●リプレイ本文
● 1
王都から離れた土地に暮らす人々にも、人間として恙無く生を全う出来る暮らしを――。
その足がかりとして国境を越えられる知識・技術の普及組織を設立すべく動き出した日向の呼びかけを受けて集まった冒険者達は、受付係の厚意で使用許可を受けたギルド内部の会議室において企画書作成のための話し合いを始めていた。
組織の名前、活動理念、方針、普及していこうとする技術。
何事も「検証してみなければ実現の可不可は判らないから」と、思いついた案はとりあえず声に出してもらっていたが、聞けば聞くほど、この世界に無いものが増えて行く。
それは同時に、天界と呼ばれる世界で暮らしていた彼らと、この世界に暮らす人々との生活の差だ。
「古き良き時代」という言葉がある。
「無い」事が不幸だとは限らない。
だとしても、その結果として目に映るのが以前に訪れた村の暮らしならば、改善する方向へ国を動かす事に迷いはない。

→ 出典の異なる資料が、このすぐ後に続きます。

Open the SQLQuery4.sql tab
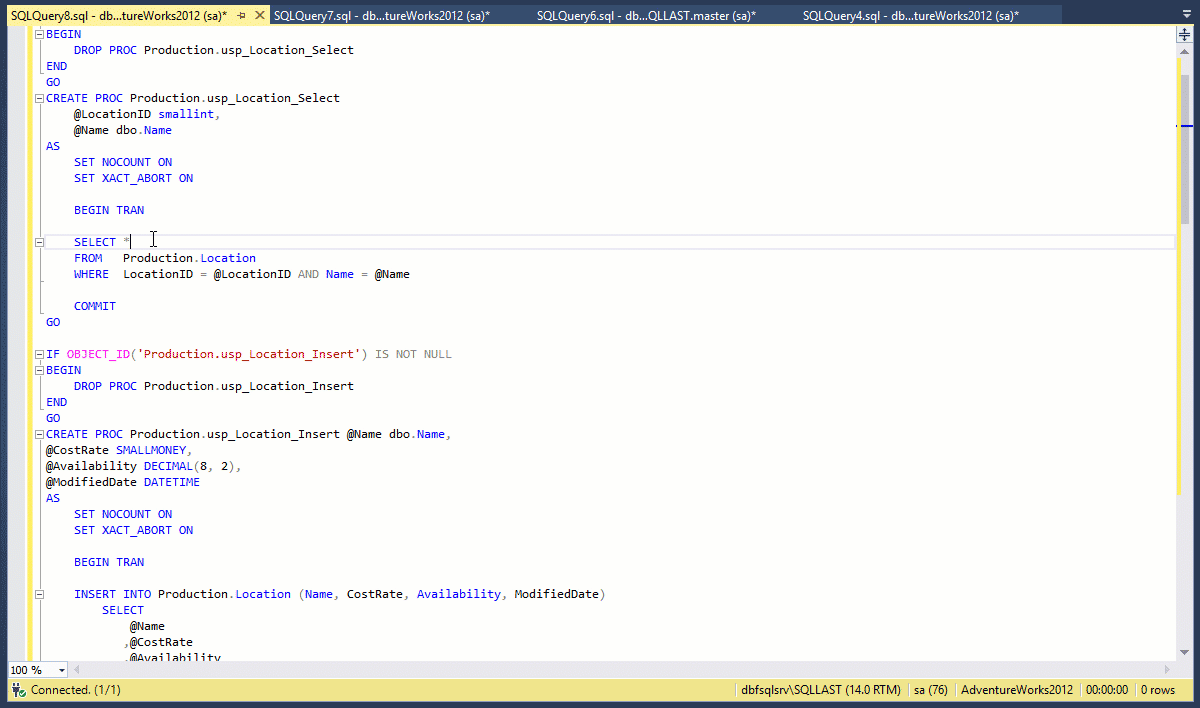Image resolution: width=1200 pixels, height=708 pixels. [x=910, y=16]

「とりあえず‥‥、情報伝達技術の普及を図るには製紙技術や識字率の向上が欠かせない、か」
日向の呟きに間を置かず挙手したのはイシュカ・エアシールド(eb3839)。
長く冒険者として数々の依頼に関わってきている彼は、日向よりもよほどこの世界の情勢に詳しい。
「製紙技術といえば‥‥、確か‥‥何れかの領土で開発された方がいらっしゃいますから‥‥、こちらで大々的に普及活動を行うとしても、‥‥まずはその開発を援助されていた領主に、何かしらの許可を求めなければならないのではないでしょうか‥‥」
「それって、その領主が特許権を持っているってことか?」
「トッキョケン?」
耳慣れない言葉を聞き返すのはレイン・ヴォルフルーラ(ec4112)だ。
彼女はウィルの公用語であるセトタ語に関してはこの中の誰よりも長けており、華岡紅子(eb4412)の提案で企画書の清書を任されたのである。
そのため、仲間達の話し合いの内容も細かく記録しており、アトランティス出身ゆえに知らない単語は積極的に学ぼうとしていた。
「トッキョケンって何ですか?」
「俺も自信はないけど、確か技術とかの発明者や考案者に対して独占的にそれを使用する許可を政府‥‥いわゆる国、だね。そこから与えられた権利のことだよ」
国塚彰吾(ec4546)の説明に、日向はコクリと頷く。
「言い方を変えれば、そういう権利が認められていないなら誰がどこで同じ技術を発明しようと自由って事なんだが‥‥」
言いながら、彼は自分の発言に眉を顰めた。
「いや、今のはナシな」
それではまるで法の抜け道を利用して儲けようとする肝の小さな悪党だと胸中に呟く彼の思考を、同郷の紅子、彰吾は何となくだが察した。
「まずはその領主サマのところに出向いて、協力を仰ぐ方向で話を進めたらいいんじゃないかしら」
「同感」
二人の援護を受けて、日向は失笑。
「ま。もしもその領主が自分の懐を潤す事しか考えていないような奴なら、その時はその時だな」と、些か悪い顔で言う。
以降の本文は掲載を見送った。